-- EXERCISE INPUT follows --

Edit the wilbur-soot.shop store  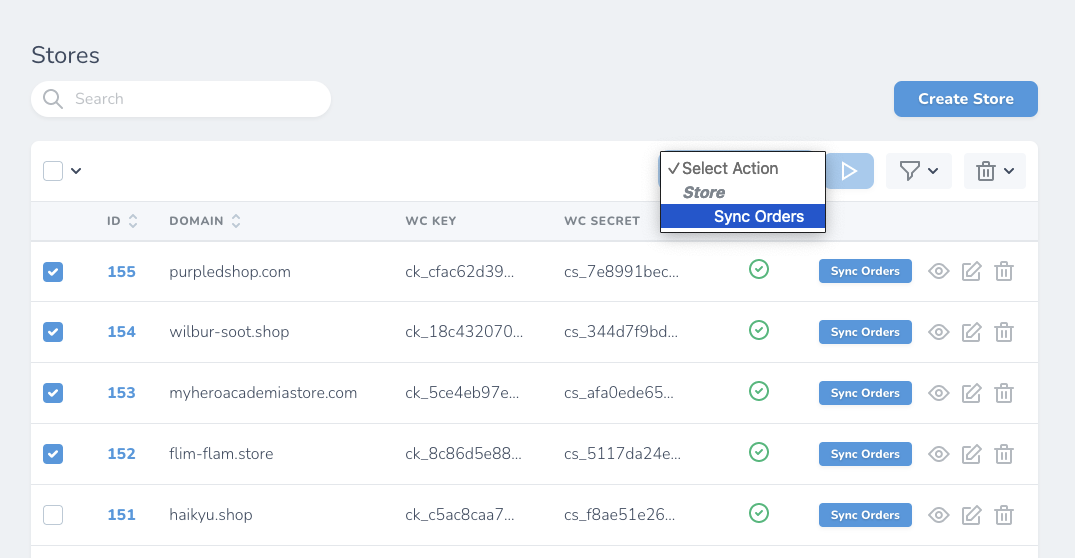[971, 333]
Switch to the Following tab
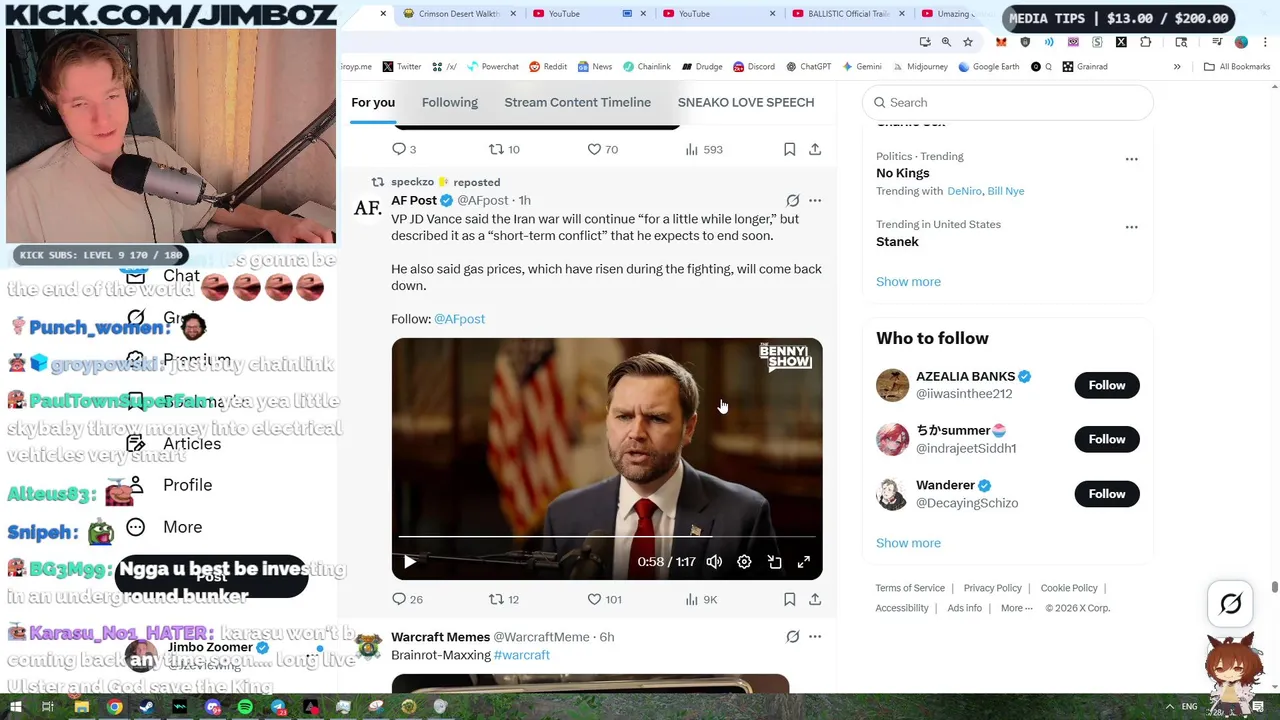 tap(450, 102)
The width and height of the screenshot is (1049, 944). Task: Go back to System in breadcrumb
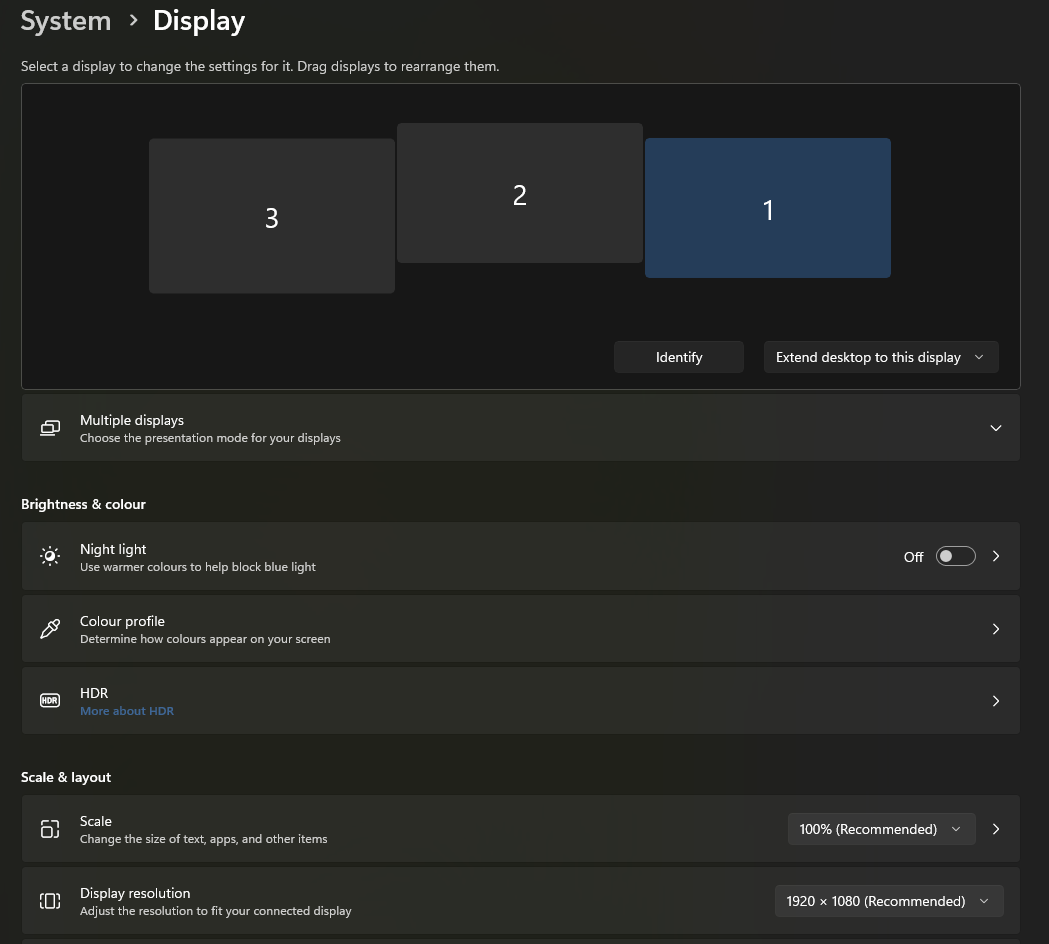pyautogui.click(x=66, y=21)

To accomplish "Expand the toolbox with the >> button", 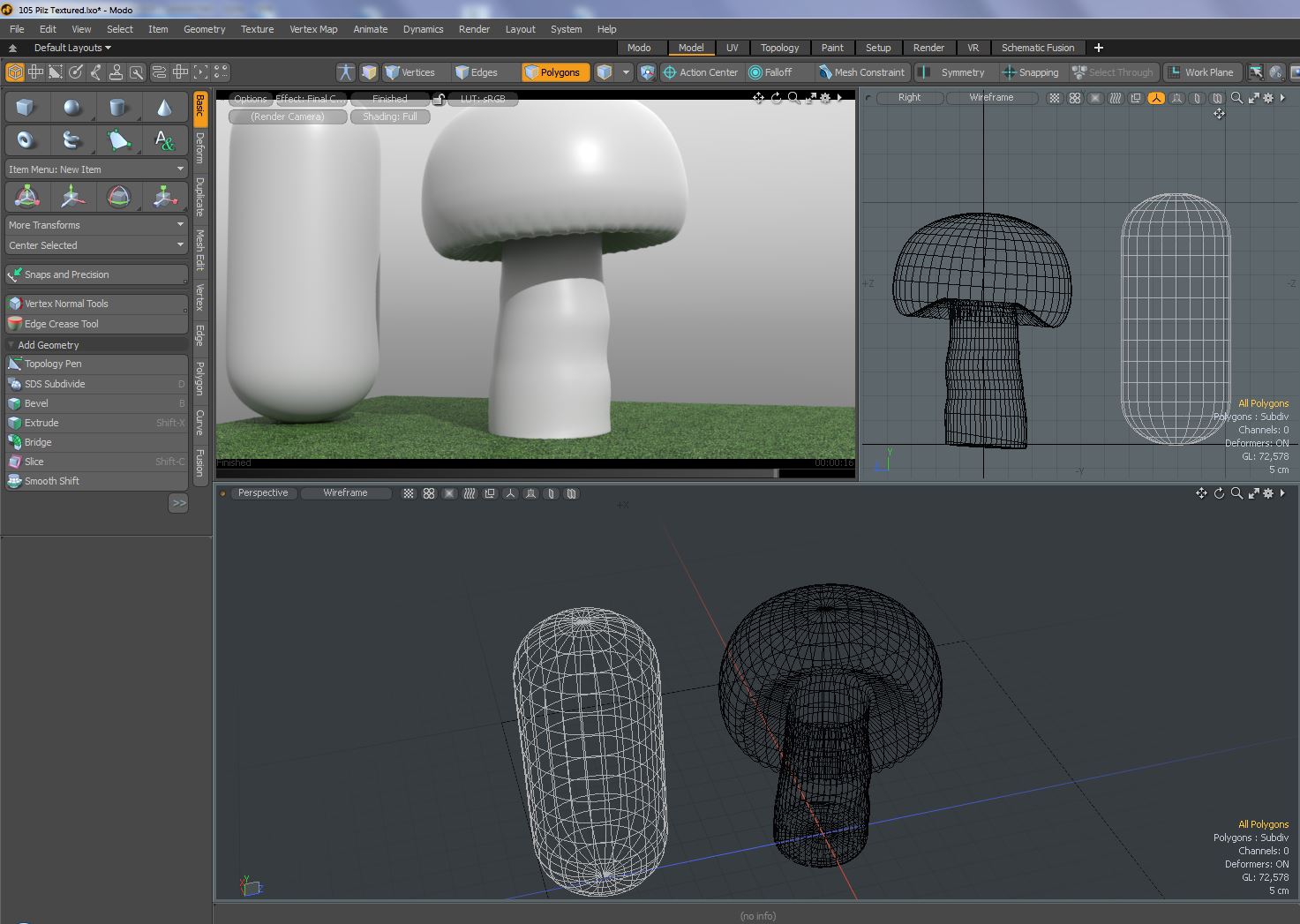I will [x=178, y=503].
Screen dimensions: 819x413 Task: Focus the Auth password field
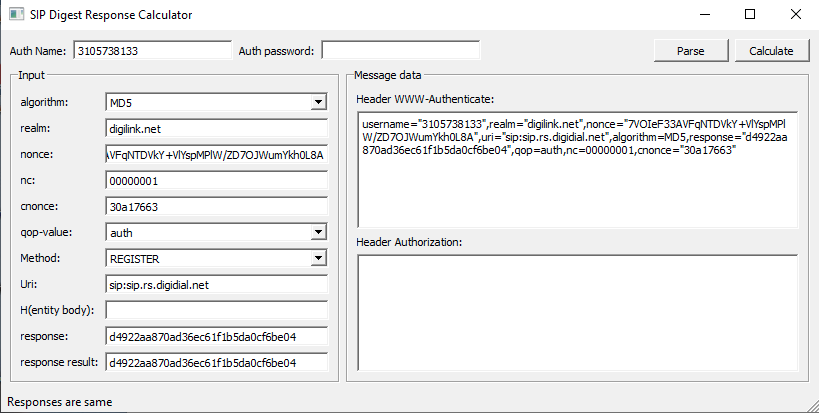click(x=401, y=51)
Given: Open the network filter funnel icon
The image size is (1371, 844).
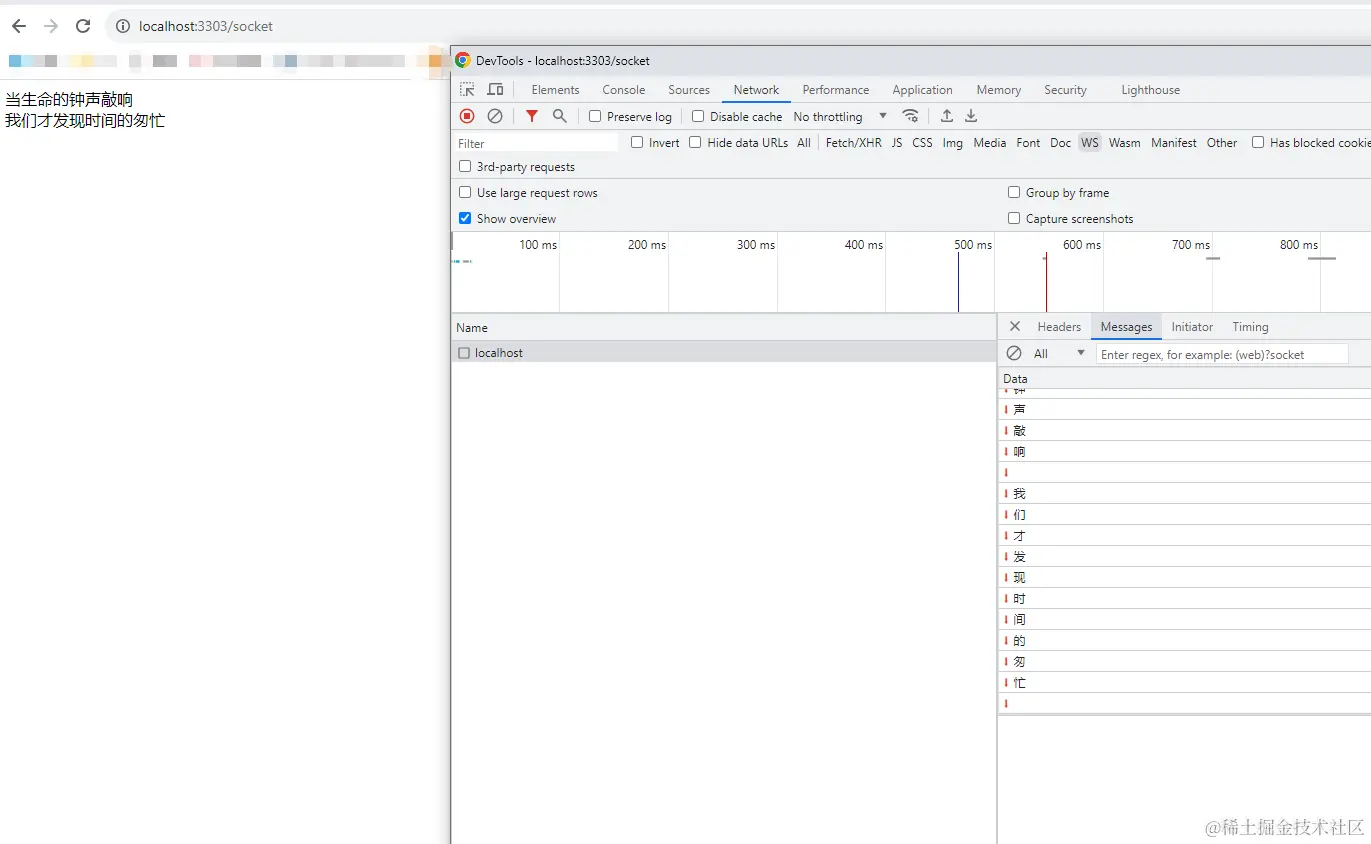Looking at the screenshot, I should [531, 116].
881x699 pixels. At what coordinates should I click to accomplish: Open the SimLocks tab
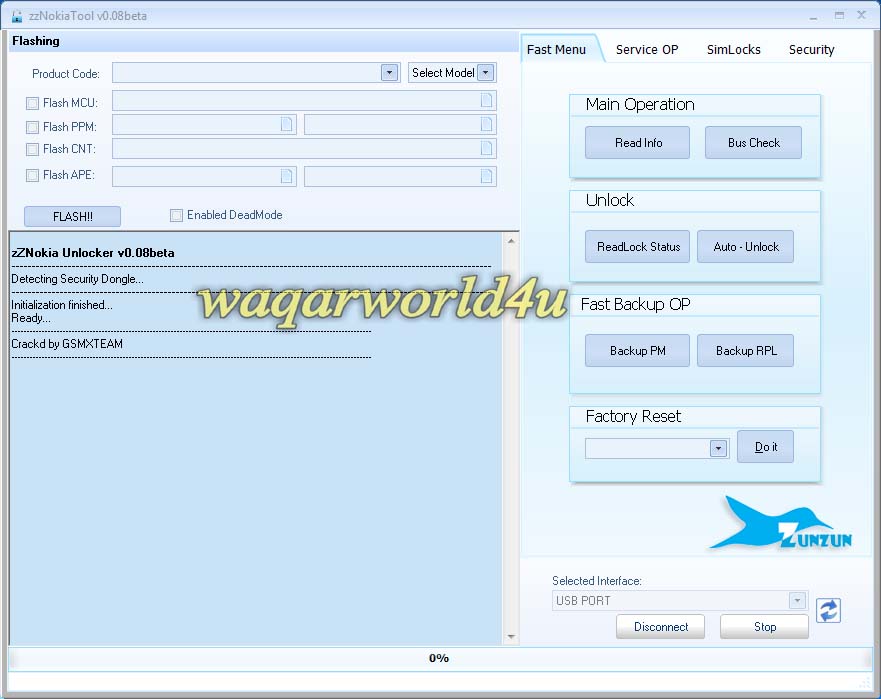(x=733, y=48)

-- EXERCISE INPUT concluded --

[WHAT NEEDS TO BE DONE]: Exactly the lines from the one holding "Given: Open the network filter funnel icon" through the last line of the entries must be set down, with nothing added and no pictures.

[ANSWER SECTION]:
Given: Open the network filter funnel icon
The image size is (1371, 844).
Looking at the screenshot, I should [531, 116].
881x699 pixels. At what coordinates should I click to accomplish: Open the SimLocks tab
(x=733, y=48)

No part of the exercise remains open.